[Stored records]
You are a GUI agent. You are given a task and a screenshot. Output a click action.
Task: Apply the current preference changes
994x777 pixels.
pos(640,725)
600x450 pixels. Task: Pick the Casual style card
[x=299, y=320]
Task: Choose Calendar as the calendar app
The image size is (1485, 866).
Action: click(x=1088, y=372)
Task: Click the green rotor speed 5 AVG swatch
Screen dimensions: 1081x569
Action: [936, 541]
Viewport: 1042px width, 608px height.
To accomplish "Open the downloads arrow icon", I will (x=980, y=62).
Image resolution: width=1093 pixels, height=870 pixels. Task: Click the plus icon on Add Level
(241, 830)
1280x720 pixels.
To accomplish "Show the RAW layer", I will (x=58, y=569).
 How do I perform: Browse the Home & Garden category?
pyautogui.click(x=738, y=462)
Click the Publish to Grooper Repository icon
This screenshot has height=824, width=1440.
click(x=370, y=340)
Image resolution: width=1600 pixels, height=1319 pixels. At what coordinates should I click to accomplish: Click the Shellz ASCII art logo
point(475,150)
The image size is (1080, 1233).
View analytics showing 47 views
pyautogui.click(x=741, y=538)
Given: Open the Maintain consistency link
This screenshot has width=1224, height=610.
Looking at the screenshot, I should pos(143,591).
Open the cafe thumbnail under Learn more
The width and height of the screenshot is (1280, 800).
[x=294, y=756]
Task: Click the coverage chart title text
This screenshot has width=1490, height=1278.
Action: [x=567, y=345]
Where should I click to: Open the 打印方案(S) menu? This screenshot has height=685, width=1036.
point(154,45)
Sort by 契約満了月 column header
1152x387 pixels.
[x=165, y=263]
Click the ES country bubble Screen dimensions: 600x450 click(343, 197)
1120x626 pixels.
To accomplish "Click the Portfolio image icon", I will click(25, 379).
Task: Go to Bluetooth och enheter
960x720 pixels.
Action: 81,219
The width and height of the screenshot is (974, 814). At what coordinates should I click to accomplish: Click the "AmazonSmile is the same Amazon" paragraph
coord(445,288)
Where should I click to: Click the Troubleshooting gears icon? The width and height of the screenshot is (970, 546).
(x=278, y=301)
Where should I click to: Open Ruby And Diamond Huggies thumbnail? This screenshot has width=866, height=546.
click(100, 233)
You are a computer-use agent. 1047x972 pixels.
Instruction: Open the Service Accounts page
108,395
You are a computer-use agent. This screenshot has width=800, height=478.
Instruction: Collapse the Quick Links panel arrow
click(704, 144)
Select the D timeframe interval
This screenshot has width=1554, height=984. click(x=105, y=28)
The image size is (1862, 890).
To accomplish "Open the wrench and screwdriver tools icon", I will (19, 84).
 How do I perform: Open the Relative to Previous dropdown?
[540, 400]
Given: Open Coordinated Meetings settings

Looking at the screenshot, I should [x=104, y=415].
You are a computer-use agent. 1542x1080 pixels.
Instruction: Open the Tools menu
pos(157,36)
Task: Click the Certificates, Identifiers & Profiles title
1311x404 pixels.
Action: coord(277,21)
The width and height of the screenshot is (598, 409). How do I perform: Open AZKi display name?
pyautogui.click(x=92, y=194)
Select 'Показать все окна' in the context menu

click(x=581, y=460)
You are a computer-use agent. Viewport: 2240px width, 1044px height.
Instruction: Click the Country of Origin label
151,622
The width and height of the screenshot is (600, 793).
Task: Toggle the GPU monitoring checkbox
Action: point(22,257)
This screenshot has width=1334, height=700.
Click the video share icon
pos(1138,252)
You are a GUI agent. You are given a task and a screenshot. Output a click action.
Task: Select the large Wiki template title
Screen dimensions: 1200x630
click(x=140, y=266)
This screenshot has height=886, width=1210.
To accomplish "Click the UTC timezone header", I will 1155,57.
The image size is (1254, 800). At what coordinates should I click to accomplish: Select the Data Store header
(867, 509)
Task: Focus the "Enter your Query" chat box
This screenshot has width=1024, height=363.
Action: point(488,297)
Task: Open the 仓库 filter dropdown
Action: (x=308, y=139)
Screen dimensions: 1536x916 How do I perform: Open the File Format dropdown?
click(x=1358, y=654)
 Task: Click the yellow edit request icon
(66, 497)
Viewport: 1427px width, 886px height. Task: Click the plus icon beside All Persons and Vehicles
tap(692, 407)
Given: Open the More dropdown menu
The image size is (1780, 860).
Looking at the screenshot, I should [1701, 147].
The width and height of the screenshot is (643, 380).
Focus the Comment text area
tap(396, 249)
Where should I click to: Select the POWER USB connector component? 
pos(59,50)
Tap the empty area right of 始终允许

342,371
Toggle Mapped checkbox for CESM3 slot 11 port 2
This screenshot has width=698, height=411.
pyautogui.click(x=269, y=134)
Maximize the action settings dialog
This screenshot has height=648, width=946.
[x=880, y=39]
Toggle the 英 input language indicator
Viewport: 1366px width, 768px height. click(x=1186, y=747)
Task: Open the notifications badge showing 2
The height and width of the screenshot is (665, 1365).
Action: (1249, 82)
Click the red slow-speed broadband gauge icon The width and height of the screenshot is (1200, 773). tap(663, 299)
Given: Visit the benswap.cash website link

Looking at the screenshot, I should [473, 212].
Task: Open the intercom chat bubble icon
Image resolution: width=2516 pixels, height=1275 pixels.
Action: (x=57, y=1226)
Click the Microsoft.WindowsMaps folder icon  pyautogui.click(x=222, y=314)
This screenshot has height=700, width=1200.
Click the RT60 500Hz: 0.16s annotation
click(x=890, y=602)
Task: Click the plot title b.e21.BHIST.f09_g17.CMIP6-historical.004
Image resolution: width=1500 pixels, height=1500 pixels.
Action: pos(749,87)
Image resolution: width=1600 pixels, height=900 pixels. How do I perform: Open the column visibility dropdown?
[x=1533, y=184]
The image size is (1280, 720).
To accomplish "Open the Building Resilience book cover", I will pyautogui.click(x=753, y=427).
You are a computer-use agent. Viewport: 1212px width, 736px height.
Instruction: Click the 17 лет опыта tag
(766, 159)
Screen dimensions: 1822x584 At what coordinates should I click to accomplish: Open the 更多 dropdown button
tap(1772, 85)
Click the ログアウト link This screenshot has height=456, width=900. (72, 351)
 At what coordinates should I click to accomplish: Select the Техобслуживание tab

● **Task objective**
Set down each record above without changing a single word.

● **Result of the task**
You are a GUI agent. You are given a task and a screenshot. Output a click action.
Task: Apply the current preference changes
994x777 pixels.
pos(640,725)
600x450 pixels. Task: Pick the Casual style card
[x=299, y=320]
Task: Choose Calendar as the calendar app
The image size is (1485, 866).
Action: click(x=1088, y=372)
Task: Click the green rotor speed 5 AVG swatch
Screen dimensions: 1081x569
Action: [936, 541]
Viewport: 1042px width, 608px height.
To accomplish "Open the downloads arrow icon", I will (x=980, y=62).
Image resolution: width=1093 pixels, height=870 pixels. Task: Click the plus icon on Add Level
(241, 830)
1280x720 pixels.
To accomplish "Show the RAW layer", I will (x=58, y=569).
 How do I perform: Browse the Home & Garden category?
pyautogui.click(x=738, y=462)
Click the Publish to Grooper Repository icon
This screenshot has height=824, width=1440.
click(x=370, y=340)
Image resolution: width=1600 pixels, height=1319 pixels. At what coordinates should I click to accomplish: Click the Shellz ASCII art logo
point(475,150)
The image size is (1080, 1233).
View analytics showing 47 views
pyautogui.click(x=741, y=538)
Given: Open the Maintain consistency link
This screenshot has width=1224, height=610.
Looking at the screenshot, I should pos(143,591).
Open the cafe thumbnail under Learn more
The width and height of the screenshot is (1280, 800).
[x=294, y=756]
Task: Click the coverage chart title text
This screenshot has width=1490, height=1278.
Action: [x=567, y=345]
Where should I click to: Open the 打印方案(S) menu? This screenshot has height=685, width=1036.
point(154,45)
Sort by 契約満了月 column header
1152x387 pixels.
[x=165, y=263]
Click the ES country bubble Screen dimensions: 600x450 click(343, 197)
1120x626 pixels.
To accomplish "Click the Portfolio image icon", I will click(25, 379).
Task: Go to Bluetooth och enheter
960x720 pixels.
Action: 81,219
The width and height of the screenshot is (974, 814). At what coordinates should I click to accomplish: Click the "AmazonSmile is the same Amazon" paragraph
coord(445,288)
Where should I click to: Click the Troubleshooting gears icon? The width and height of the screenshot is (970, 546).
(x=278, y=301)
Where should I click to: Open Ruby And Diamond Huggies thumbnail? This screenshot has width=866, height=546.
click(100, 233)
You are a computer-use agent. 1047x972 pixels.
Instruction: Open the Service Accounts page
108,395
You are a computer-use agent. This screenshot has width=800, height=478.
Instruction: Collapse the Quick Links panel arrow
click(704, 144)
Select the D timeframe interval
This screenshot has width=1554, height=984. click(x=105, y=28)
The image size is (1862, 890).
To accomplish "Open the wrench and screwdriver tools icon", I will (19, 84).
 How do I perform: Open the Relative to Previous dropdown?
[540, 400]
Given: Open Coordinated Meetings settings

Looking at the screenshot, I should [x=104, y=415].
You are a computer-use agent. 1542x1080 pixels.
Instruction: Open the Tools menu
pos(157,36)
Task: Click the Certificates, Identifiers & Profiles title
1311x404 pixels.
Action: coord(277,21)
The width and height of the screenshot is (598, 409). How do I perform: Open AZKi display name?
pyautogui.click(x=92, y=194)
Select 'Показать все окна' in the context menu

click(x=581, y=460)
You are a computer-use agent. Viewport: 2240px width, 1044px height.
Instruction: Click the Country of Origin label
151,622
The width and height of the screenshot is (600, 793).
Task: Toggle the GPU monitoring checkbox
Action: point(22,257)
This screenshot has width=1334, height=700.
Click the video share icon
pos(1138,252)
You are a GUI agent. You are given a task and a screenshot. Output a click action.
Task: Select the large Wiki template title
Screen dimensions: 1200x630
click(x=140, y=266)
This screenshot has height=886, width=1210.
To accomplish "Click the UTC timezone header", I will 1155,57.
The image size is (1254, 800). At what coordinates should I click to accomplish: Select the Data Store header
(867, 509)
Task: Focus the "Enter your Query" chat box
This screenshot has width=1024, height=363.
Action: point(488,297)
Task: Open the 仓库 filter dropdown
Action: (x=308, y=139)
Screen dimensions: 1536x916 How do I perform: Open the File Format dropdown?
click(x=1358, y=654)
 Task: Click the yellow edit request icon
(66, 497)
Viewport: 1427px width, 886px height. Task: Click the plus icon beside All Persons and Vehicles
tap(692, 407)
Given: Open the More dropdown menu
The image size is (1780, 860).
Looking at the screenshot, I should [1701, 147].
The width and height of the screenshot is (643, 380).
Focus the Comment text area
tap(396, 249)
Where should I click to: Select the POWER USB connector component? 
pos(59,50)
Tap the empty area right of 始终允许

342,371
Toggle Mapped checkbox for CESM3 slot 11 port 2
This screenshot has width=698, height=411.
pyautogui.click(x=269, y=134)
Maximize the action settings dialog
This screenshot has height=648, width=946.
[x=880, y=39]
Toggle the 英 input language indicator
Viewport: 1366px width, 768px height. click(x=1186, y=747)
Task: Open the notifications badge showing 2
The height and width of the screenshot is (665, 1365).
Action: (1249, 82)
Click the red slow-speed broadband gauge icon The width and height of the screenshot is (1200, 773). tap(663, 299)
Given: Visit the benswap.cash website link

Looking at the screenshot, I should [473, 212].
Task: Open the intercom chat bubble icon
Image resolution: width=2516 pixels, height=1275 pixels.
Action: (x=57, y=1226)
Click the Microsoft.WindowsMaps folder icon  pyautogui.click(x=222, y=314)
This screenshot has height=700, width=1200.
Click the RT60 500Hz: 0.16s annotation
click(x=890, y=602)
Task: Click the plot title b.e21.BHIST.f09_g17.CMIP6-historical.004
Image resolution: width=1500 pixels, height=1500 pixels.
Action: pos(749,87)
Image resolution: width=1600 pixels, height=900 pixels. How do I perform: Open the column visibility dropdown?
[x=1533, y=184]
The image size is (1280, 720).
To accomplish "Open the Building Resilience book cover", I will pyautogui.click(x=753, y=427).
You are a computer-use agent. Viewport: 1212px width, 736px height.
Instruction: Click the 17 лет опыта tag
(766, 159)
Screen dimensions: 1822x584 At what coordinates should I click to accomplish: Open the 更多 dropdown button
tap(1772, 85)
Click the ログアウト link This screenshot has height=456, width=900. (72, 351)
 At what coordinates should I click to accomplish: Select the Техобслуживание tab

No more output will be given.